» What this task involves
Below is a listing; repeat exactly the lines from the one containing "Given: Click the red flag icon beside FXCM" to the one containing "Task: Open the browser tab list chevron", both included.

» Listed entries

* * *

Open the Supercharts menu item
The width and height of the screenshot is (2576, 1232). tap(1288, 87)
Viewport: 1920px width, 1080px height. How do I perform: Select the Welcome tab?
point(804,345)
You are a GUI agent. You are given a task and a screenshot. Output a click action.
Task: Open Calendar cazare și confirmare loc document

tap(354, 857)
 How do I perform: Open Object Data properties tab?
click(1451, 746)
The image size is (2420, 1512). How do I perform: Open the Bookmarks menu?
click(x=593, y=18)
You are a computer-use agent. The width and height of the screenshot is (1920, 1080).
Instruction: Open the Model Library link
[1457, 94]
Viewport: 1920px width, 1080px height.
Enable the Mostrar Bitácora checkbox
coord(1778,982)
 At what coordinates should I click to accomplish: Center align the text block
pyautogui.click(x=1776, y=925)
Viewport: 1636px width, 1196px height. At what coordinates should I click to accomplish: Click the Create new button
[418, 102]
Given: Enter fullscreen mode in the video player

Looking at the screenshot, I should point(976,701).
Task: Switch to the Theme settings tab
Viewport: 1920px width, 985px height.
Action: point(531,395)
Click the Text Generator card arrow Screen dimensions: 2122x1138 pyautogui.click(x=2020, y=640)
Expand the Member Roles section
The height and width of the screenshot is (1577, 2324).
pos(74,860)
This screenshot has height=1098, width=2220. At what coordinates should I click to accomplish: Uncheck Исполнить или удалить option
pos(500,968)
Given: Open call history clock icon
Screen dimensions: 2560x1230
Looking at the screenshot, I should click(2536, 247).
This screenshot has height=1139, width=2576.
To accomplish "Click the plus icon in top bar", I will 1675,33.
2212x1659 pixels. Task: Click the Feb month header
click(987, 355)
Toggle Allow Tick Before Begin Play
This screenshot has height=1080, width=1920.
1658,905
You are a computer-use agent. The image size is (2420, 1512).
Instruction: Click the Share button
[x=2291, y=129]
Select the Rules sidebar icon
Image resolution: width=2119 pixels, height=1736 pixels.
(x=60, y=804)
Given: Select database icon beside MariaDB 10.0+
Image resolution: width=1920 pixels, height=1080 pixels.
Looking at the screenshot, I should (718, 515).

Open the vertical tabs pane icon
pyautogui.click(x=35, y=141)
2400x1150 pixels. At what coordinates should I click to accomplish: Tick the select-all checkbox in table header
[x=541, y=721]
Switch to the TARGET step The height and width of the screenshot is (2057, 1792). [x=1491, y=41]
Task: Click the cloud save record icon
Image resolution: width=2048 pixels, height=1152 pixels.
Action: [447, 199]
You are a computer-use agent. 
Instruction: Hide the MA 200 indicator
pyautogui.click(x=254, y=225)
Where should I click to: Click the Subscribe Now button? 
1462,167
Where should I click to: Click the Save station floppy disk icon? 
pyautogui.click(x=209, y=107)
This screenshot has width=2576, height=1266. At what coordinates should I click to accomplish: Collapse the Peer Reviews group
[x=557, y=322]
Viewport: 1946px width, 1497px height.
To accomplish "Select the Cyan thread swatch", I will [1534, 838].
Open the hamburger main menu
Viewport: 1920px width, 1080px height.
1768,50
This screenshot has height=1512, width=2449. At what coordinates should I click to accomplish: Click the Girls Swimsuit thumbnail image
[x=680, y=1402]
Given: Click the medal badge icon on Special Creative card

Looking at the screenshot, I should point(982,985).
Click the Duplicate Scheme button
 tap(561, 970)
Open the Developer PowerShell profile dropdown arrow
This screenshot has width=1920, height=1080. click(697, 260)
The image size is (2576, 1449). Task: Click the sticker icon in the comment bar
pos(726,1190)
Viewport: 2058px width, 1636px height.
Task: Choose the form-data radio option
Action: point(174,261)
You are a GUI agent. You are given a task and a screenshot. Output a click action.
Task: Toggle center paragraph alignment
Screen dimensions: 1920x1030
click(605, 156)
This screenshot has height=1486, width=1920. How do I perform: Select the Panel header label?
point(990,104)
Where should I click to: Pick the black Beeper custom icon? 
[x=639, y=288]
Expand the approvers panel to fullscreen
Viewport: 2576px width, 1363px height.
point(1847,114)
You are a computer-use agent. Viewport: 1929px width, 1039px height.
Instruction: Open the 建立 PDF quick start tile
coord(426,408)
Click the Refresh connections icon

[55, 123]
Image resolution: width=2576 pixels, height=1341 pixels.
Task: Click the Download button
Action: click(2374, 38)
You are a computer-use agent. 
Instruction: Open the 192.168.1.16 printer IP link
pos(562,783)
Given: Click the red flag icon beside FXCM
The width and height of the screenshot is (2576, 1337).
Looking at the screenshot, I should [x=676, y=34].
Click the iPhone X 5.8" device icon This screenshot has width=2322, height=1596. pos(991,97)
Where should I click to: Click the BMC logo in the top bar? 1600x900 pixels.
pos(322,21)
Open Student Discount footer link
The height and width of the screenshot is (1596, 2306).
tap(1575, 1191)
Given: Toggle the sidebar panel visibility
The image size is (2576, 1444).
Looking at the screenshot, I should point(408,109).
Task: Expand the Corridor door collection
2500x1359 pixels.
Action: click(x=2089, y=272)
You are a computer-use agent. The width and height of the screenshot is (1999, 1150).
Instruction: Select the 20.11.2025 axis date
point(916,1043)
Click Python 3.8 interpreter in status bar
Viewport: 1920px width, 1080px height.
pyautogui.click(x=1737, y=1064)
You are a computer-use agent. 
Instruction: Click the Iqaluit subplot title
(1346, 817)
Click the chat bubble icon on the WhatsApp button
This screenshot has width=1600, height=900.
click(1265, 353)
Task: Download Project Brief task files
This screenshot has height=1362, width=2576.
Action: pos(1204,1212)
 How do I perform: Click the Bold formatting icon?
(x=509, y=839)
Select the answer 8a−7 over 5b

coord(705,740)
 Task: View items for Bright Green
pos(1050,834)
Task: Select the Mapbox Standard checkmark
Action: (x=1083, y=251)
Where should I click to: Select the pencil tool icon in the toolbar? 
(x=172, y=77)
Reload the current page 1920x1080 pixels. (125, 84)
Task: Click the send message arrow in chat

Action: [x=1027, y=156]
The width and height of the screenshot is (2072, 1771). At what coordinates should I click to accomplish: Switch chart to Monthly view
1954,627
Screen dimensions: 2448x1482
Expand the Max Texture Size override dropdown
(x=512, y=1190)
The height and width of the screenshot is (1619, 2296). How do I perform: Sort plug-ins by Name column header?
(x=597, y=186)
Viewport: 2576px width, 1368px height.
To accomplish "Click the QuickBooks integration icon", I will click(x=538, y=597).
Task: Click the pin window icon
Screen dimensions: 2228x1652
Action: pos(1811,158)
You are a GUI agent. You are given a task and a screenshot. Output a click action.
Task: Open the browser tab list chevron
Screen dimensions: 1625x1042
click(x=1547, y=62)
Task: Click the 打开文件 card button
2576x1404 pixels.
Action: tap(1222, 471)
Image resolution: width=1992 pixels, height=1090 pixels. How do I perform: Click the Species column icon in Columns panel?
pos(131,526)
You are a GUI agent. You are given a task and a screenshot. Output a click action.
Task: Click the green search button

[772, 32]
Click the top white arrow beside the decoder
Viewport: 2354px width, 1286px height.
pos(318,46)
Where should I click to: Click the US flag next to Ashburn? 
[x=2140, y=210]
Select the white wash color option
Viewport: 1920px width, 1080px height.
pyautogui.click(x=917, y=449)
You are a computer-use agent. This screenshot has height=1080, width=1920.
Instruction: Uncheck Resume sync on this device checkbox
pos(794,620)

* * *

» Answer area
Given: Click the red flag icon beside FXCM
The width and height of the screenshot is (2576, 1337).
Looking at the screenshot, I should [x=676, y=34].
Click the iPhone X 5.8" device icon This screenshot has width=2322, height=1596. pos(991,97)
Where should I click to: Click the BMC logo in the top bar? 1600x900 pixels.
pos(322,21)
Open Student Discount footer link
The height and width of the screenshot is (1596, 2306).
tap(1575, 1191)
Given: Toggle the sidebar panel visibility
The image size is (2576, 1444).
Looking at the screenshot, I should point(408,109).
Task: Expand the Corridor door collection
2500x1359 pixels.
Action: click(x=2089, y=272)
You are a computer-use agent. The width and height of the screenshot is (1999, 1150).
Instruction: Select the 20.11.2025 axis date
point(916,1043)
Click Python 3.8 interpreter in status bar
Viewport: 1920px width, 1080px height.
pyautogui.click(x=1737, y=1064)
You are a computer-use agent. 
Instruction: Click the Iqaluit subplot title
(1346, 817)
Click the chat bubble icon on the WhatsApp button
This screenshot has width=1600, height=900.
click(1265, 353)
Task: Download Project Brief task files
This screenshot has height=1362, width=2576.
Action: pos(1204,1212)
 How do I perform: Click the Bold formatting icon?
(x=509, y=839)
Select the answer 8a−7 over 5b

coord(705,740)
 Task: View items for Bright Green
pos(1050,834)
Task: Select the Mapbox Standard checkmark
Action: (x=1083, y=251)
Where should I click to: Select the pencil tool icon in the toolbar? 
(x=172, y=77)
Reload the current page 1920x1080 pixels. (125, 84)
Task: Click the send message arrow in chat

Action: [x=1027, y=156]
The width and height of the screenshot is (2072, 1771). At what coordinates should I click to accomplish: Switch chart to Monthly view
1954,627
Screen dimensions: 2448x1482
Expand the Max Texture Size override dropdown
(x=512, y=1190)
The height and width of the screenshot is (1619, 2296). How do I perform: Sort plug-ins by Name column header?
(x=597, y=186)
Viewport: 2576px width, 1368px height.
To accomplish "Click the QuickBooks integration icon", I will click(x=538, y=597).
Task: Click the pin window icon
Screen dimensions: 2228x1652
Action: pos(1811,158)
You are a GUI agent. You are given a task and a screenshot. Output a click action.
Task: Open the browser tab list chevron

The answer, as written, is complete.